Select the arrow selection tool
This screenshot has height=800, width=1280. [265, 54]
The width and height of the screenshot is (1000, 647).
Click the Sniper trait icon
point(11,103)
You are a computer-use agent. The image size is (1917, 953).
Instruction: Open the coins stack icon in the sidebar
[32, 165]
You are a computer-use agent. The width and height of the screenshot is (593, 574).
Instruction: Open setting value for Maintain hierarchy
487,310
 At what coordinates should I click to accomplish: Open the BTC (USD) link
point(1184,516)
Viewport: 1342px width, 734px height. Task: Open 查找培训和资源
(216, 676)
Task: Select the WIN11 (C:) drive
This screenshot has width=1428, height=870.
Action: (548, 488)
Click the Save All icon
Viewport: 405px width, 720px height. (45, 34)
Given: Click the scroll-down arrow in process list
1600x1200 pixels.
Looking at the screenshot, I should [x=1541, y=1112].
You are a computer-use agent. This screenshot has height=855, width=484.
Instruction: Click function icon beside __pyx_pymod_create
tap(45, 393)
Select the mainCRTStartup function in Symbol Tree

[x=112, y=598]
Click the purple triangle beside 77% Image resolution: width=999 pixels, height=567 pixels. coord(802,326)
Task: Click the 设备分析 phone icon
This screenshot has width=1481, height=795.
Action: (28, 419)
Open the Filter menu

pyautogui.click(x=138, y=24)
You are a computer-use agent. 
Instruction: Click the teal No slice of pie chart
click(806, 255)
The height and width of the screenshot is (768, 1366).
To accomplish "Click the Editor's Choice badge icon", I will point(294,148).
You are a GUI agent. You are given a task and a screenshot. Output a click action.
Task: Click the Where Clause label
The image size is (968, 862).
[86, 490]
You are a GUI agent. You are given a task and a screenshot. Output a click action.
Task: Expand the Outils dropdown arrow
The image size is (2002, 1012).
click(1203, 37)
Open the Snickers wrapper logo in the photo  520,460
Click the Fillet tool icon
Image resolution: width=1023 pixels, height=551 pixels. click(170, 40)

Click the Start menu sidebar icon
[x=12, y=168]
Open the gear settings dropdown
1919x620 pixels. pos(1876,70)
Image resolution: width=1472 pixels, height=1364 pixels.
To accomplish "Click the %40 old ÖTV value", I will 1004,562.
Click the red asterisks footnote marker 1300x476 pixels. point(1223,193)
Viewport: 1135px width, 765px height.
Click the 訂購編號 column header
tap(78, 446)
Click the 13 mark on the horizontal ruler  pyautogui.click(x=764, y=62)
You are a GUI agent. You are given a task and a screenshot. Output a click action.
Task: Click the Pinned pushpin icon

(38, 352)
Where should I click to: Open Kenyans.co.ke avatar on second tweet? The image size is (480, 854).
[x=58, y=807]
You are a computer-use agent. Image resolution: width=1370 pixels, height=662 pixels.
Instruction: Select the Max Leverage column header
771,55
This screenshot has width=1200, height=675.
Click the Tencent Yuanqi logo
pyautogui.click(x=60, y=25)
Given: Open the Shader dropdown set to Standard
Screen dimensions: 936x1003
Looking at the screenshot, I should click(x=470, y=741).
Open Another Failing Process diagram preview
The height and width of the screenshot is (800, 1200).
----------------------------------------
Copy every line from the entries that contains the word "will".

To accomplish "Click the Editor's Choice badge icon", I will point(294,148).
To accomplish "Click the %40 old ÖTV value", I will 1004,562.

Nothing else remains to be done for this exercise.